Here are some ways to get your brain on board with your training plan:

  • Grab a friend. Make a date with a friend or join the local running club’s weekly meet-up. The chatter and companionship help those miles melt away. And if you’re having a rough go, it’s also fun to have someone to complain with. The added bonus is running in a pair is safer than plodding alone.
  • Break it up. Concentrate on just getting through the first three miles. Then the next three. And so on. If you need to use scheduled walk-breaks as a physical segment, that’s OK, too. Picture your run as a pie. Visualize yourself finishing the first quarter, then the next, and before you know it, the whole thing will be done. And consider rewarding yourself with real pie to help replenish all those burned calories.
  • Loop around. As a similar approach, try running repeats of a shorter loop. Sometimes those long out-and-back courses can be utterly overwhelming. I once did a 20-miler that crossed several town/city lines, and the mental idea of going so many different places was just too much to bear. If you have to run 20, try four 5-mile loops. Or perhaps two 10-mile loops. You can use the stop back home or to your car as a fueling station, too.
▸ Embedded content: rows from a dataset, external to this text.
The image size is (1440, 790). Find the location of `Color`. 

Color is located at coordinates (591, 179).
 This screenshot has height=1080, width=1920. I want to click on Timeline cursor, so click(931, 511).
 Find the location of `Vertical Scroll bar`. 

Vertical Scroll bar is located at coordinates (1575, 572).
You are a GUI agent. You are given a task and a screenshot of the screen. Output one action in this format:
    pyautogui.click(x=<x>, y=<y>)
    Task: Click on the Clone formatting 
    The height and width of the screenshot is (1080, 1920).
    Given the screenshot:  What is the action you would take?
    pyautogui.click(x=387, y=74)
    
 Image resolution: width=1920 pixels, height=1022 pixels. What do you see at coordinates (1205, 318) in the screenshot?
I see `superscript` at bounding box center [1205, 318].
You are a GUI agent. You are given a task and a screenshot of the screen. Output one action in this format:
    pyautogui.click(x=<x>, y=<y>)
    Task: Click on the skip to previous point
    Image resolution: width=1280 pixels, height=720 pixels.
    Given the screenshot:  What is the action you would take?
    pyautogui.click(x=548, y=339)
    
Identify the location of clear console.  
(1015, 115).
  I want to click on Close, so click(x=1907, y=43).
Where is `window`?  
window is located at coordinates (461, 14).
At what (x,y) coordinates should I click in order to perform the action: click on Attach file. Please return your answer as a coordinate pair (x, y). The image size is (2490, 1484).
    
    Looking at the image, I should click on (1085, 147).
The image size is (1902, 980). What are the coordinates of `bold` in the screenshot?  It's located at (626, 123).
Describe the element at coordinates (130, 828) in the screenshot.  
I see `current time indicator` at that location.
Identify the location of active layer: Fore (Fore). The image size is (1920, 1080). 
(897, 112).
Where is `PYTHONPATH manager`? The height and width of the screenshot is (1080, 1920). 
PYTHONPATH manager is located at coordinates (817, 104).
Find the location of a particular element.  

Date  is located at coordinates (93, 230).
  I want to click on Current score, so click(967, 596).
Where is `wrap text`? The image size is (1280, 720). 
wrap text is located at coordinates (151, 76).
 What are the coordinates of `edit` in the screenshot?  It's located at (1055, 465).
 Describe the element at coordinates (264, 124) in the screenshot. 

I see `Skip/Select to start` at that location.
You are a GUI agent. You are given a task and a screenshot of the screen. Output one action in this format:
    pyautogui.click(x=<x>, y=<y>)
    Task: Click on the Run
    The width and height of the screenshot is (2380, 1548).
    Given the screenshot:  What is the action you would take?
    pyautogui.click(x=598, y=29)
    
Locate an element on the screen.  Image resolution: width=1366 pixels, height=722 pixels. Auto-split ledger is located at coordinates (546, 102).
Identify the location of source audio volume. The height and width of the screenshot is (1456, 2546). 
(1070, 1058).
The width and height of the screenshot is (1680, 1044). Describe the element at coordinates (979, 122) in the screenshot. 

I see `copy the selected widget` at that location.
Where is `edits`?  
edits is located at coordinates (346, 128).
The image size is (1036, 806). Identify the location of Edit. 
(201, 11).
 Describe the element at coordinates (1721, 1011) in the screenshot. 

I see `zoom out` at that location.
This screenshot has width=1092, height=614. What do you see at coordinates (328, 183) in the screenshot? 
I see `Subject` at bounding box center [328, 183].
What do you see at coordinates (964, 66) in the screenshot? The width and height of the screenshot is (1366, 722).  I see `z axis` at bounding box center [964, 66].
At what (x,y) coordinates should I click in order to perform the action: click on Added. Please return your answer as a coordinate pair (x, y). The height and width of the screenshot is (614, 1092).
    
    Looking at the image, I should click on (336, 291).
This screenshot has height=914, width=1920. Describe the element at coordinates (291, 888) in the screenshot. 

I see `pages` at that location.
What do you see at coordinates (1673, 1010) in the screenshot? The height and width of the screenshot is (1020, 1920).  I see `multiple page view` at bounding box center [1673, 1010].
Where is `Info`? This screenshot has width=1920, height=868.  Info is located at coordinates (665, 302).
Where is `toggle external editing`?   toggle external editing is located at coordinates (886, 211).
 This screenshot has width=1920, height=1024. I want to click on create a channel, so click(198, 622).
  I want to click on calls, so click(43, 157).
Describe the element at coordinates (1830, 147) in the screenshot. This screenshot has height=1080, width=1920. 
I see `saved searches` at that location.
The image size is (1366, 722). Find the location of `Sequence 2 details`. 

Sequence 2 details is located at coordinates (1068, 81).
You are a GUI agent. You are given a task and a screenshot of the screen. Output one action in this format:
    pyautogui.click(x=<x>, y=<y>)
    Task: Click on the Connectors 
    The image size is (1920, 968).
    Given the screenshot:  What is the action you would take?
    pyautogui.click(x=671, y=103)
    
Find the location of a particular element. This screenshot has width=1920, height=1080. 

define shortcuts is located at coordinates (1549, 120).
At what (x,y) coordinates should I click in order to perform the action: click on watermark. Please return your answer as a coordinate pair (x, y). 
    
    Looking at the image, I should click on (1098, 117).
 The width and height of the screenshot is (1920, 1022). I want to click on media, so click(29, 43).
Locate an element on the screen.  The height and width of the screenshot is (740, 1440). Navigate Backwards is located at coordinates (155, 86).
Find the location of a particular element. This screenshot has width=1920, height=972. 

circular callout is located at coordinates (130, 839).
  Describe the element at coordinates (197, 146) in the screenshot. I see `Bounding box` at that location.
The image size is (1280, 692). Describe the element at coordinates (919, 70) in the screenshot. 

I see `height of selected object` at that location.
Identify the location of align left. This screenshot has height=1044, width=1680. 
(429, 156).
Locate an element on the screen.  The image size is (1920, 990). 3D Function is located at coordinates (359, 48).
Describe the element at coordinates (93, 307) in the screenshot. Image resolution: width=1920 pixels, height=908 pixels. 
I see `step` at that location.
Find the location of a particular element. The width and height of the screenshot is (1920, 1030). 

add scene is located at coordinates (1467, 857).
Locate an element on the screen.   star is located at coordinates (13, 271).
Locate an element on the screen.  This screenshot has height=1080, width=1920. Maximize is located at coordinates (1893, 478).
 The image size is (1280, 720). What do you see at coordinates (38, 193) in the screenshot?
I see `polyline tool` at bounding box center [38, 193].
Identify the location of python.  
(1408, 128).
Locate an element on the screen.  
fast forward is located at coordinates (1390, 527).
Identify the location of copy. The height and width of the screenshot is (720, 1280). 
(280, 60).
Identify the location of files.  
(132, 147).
  • Get out. I tend to run the same routes over and over again. Not only does this make my long runs quite brining and predictable, it also contributes to my feeling of dread. I remember where I usually start to feel tired, for example, or where that water fountain is that just doesn’t work anymore (it always makes me thirsty). Our runner’s club schedules its long runs all over the place to give people fresh scenery and terrain. Try this same trick by mapping new routes or hopping in your car to discover some new territory.
  • Multitask. There are other times when my motivation is totally squashed because life is busy. I feel guilty for taking so much time away from my day to run. My brain tells me to stop and finish my other responsibilities, but I know the longer I postpone my run, the less likely I’ll finish it. On these days, I multitask. I can listen to a book on my iPod, use my run for thinking through projects or problems, or even run a quick errand.

What tricks do you employ to get through those particularly long runs?